DAFTAR TUGAS:
- a) Jawablah pertanyaan berikut berdasarkan teks tentang akses baca anak Indonesia.
(i) Berapa banyak buku yang sudah disebarkan ke seluruh Indonesia?
(ii) Menurut teks, apa penyebab minimnya anak Indonesia membaca buku?
(iii) Komunitas apa yang berusaha memberikan akses bacaan seluas-luasnya?
- b) Tuliskan lanjutan teks tentang akses baca anak Indonesia, dimulai setelah kalimat terakhirnya.

HALAMAN:
● ● ● ● ●

-- Vien Dimyati
Ingin memberikan akses kepada anak Indonesia untuk membaca buku sepuasnya. Sudah menyebarkan 500 ribu buku ke seluruh Indonesia.
Jika saat ini minat anak Indonesia dikatakan sangat minim dalam membaca buku, tanggapan itu adalah salah. Minimnya anak Indonesia dalam membaca buku dikarenakan minimnya akses anak-anak Indonesia terhadap buku-buku bacaan, terutama buku bacaan ‘ringan‘ atau buku bacaan yang mudah dimengerti oleh anak.
Untuk menjadi negara maju dan beradab membutuhkan banyak intelektual mapan. Agar bisa mencapai hal tersebut, tentu dibutuhkan anak-anak bangsa yang rajin membaca buku-buku. Minimnya akses bagi anak-anak membaca buku di Indonesia membuat Komunitas 1001 buku berusaha memberikan akses bacaan seluas-luasnya.

● ● ● ● ●

DATA YANG DISEDIAKAN:
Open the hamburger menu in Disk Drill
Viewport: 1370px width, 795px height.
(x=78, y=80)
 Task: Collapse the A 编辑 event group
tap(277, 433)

● ● ● ● ●

JAWABAN LATIHAN:
- a)
(i) Sebanyak 500 ribu buku.
(ii) Penyebabnya adalah minimnya akses anak-anak Indonesia terhadap buku-buku bacaan, terutama buku bacaan ringan atau buku bacaan yang mudah dimengerti oleh anak.
(iii) Komunitas 1001 buku.

- b)
Ketua Yayasan dan Komunitas 1001buku, Dwi Andayani menjelaskan, komunitas 1001buku memliki visi ke arah pemerataan literasi di antara anak Indonesia. Meski ia sering dengar orang bilang, “Anak Indonesia malas membaca‘, Dwi menyatakan Itu tidak benar. Mereka hanya kekurangan akses untuk bahan bacaan. Maka, 1001buku punya misi memberi akses bacaan sebanyak-banyaknya buat anak Indonesia.
Seperti diketahui, selama ini bangsa Indonesia masih termasuk negara dengan minat baca yang sangat minim. Masyarakat Indonesia lebih suka mencari informasi lewat televisi dan radio ketimbang buku atau media baca lainnya. Laporan bank Dunia no.16369-IND (Education in Indonesia from Crisis to Recovery) menyebutkan bahwa tingkat membaca usia kelas VI Sekolah Dasar di Indonesia hanya mampu meraih skor 51,7 di bawah Filipina (52,6), Thailand (65,1) dan Singapura (74,0).
Data Badan Pusat Statistik tahun 2006 menunjukan bahwa penduduk Indonesia yang menjadikan baca sebagai sumber informasi baru sekitar 23,5 persen. Sedangkan yang menonton televisi 85,9 persen dan mendengarkan radio 40,3 persen.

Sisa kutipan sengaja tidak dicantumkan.